まず、森塾では学校の授業の“予習”を行います。それは、学校の授業が分かるということこそが、成績を上げる一番の近道であると考えているからです。ミドル層の子どもの場合、学校の授業が分からない=つまらないために、授業中は机に突っ伏して寝ていることもあります。保護者や教師からすれば、何を居眠りなどしているのかと叱りたくなるところですが、聞いてもチンプンカンプンな授業を、顔を上げて聞いていろというのも無理があります。
子どもが授業に身が入っていないことに気づいたら、大人はその原因を排除してやる努力をするべきです。苦手意識があるから、授業を集中して聞くことができない。ならば、その苦手意識をなくしてやるのが塾の務めです。一度習ったところを教える復習型の授業の方が、教える側は楽です。復習をメインに行っている塾も少なくありません。もちろん、復習をして知識を定着させることは重要な学習方法のひとつですが、私たちがターゲットとするミドル層の子どもたちは、その前の段階で苦しんでいるのです。

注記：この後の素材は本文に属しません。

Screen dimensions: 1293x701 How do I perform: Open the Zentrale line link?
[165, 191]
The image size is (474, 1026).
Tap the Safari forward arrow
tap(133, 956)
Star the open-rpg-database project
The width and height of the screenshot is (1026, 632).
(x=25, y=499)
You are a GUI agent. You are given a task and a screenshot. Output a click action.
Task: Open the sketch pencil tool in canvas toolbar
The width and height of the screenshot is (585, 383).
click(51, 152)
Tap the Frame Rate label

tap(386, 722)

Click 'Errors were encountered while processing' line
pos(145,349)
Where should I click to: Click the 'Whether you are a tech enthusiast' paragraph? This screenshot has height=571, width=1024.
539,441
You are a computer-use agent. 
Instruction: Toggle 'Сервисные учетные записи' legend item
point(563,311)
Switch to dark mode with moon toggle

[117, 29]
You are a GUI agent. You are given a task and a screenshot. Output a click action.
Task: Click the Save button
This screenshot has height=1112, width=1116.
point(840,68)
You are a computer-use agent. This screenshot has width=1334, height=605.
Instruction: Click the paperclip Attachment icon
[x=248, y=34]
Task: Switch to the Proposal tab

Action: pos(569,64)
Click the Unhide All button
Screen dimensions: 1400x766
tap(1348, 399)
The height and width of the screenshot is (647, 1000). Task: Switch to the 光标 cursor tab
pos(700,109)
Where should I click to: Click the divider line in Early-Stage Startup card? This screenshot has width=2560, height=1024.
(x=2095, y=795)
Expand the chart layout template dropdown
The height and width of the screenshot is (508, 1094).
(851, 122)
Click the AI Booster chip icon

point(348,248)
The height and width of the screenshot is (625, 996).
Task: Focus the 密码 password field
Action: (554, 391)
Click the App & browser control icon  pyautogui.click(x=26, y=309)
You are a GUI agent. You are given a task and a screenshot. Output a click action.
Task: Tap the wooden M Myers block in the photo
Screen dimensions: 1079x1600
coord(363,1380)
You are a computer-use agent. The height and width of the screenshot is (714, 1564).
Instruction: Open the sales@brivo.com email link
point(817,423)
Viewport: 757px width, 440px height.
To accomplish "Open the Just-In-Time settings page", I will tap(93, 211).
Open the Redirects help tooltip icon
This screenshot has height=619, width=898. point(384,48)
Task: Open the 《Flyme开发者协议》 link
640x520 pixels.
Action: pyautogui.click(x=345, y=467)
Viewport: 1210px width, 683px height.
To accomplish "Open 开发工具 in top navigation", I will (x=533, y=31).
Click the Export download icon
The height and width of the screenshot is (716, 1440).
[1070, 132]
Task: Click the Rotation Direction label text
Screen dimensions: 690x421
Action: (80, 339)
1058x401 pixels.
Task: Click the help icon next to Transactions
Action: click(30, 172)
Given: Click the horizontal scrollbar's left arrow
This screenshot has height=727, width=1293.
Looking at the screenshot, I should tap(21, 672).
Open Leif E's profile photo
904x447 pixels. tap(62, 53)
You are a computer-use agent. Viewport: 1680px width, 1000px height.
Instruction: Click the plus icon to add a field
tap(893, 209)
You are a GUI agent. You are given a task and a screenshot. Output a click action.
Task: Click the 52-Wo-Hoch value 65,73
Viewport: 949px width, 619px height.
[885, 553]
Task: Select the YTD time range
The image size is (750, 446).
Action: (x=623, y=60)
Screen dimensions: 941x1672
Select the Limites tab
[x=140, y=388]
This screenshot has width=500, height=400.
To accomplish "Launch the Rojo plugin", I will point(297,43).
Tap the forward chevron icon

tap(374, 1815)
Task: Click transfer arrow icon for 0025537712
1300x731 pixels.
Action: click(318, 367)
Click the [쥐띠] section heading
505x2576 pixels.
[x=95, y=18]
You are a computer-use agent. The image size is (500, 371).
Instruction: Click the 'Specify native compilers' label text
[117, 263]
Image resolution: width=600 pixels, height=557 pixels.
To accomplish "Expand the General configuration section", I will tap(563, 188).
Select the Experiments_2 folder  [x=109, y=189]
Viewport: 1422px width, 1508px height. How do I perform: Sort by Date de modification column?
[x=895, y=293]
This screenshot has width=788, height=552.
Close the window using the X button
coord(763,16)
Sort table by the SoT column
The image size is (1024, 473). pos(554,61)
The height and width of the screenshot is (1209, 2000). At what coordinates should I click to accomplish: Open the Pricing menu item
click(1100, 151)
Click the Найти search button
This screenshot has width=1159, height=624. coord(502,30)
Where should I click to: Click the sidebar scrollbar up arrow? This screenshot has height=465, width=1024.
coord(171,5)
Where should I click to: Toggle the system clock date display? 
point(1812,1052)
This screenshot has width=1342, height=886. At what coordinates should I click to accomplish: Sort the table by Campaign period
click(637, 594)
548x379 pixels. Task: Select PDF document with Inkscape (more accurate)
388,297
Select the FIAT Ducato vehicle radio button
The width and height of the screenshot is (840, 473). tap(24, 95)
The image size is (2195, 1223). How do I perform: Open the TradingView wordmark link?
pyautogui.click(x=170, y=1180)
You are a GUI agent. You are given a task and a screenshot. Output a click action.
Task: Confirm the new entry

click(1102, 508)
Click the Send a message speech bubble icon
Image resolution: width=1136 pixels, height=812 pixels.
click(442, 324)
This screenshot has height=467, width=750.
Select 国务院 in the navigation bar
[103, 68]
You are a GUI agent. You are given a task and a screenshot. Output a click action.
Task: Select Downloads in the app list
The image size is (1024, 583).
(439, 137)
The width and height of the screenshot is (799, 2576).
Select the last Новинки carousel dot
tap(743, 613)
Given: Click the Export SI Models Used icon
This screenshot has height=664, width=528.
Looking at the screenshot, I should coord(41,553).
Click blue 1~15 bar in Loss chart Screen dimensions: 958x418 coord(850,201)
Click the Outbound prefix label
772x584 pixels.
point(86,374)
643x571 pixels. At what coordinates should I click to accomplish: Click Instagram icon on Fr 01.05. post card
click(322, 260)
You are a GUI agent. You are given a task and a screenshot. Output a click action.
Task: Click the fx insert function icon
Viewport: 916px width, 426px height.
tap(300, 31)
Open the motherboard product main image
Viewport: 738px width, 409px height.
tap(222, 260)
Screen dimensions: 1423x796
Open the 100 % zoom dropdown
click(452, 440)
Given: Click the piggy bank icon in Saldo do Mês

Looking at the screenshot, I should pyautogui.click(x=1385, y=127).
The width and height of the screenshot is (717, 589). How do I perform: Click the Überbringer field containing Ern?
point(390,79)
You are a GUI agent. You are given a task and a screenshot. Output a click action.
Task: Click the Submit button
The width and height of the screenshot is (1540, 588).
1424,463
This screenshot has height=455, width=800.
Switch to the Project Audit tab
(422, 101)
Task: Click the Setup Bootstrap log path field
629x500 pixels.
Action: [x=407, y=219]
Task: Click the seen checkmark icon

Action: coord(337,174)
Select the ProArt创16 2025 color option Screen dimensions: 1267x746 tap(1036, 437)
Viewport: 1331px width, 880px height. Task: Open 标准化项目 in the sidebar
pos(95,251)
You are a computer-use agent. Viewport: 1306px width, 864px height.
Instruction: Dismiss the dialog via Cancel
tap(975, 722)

そこで私たちは、学校の授業をしっかりと聞いて理解してもらうために、先回りして予習型の授業を行っています。想像してみてください。聞いても分からないしつまらないと思い込んでいた授業時間の中で、ある時、聞いたことのある話が出てくる。「そういえばこれ、森塾で聞いた内容だ」。こうなれば、子どもたちの顔は上がります。チンプンカンプンな話ではなく、少しでも内容が理解できれば、その先を聞きたくなるのは当然のことです。
しかも、出された例題も思いがけず解けてしまう。「森塾の授業で先生と一緒に解いたことのある問題と似てる」。まるで雷に打たれたかのような衝撃を受け、目の前の景色がパッと明るくなると言っても過言ではありません。授業が分かり、定期テストの点数が上がることが、どれほど子どもたちの背中を押すものなのか、分かっていただけるのではないでしょうか。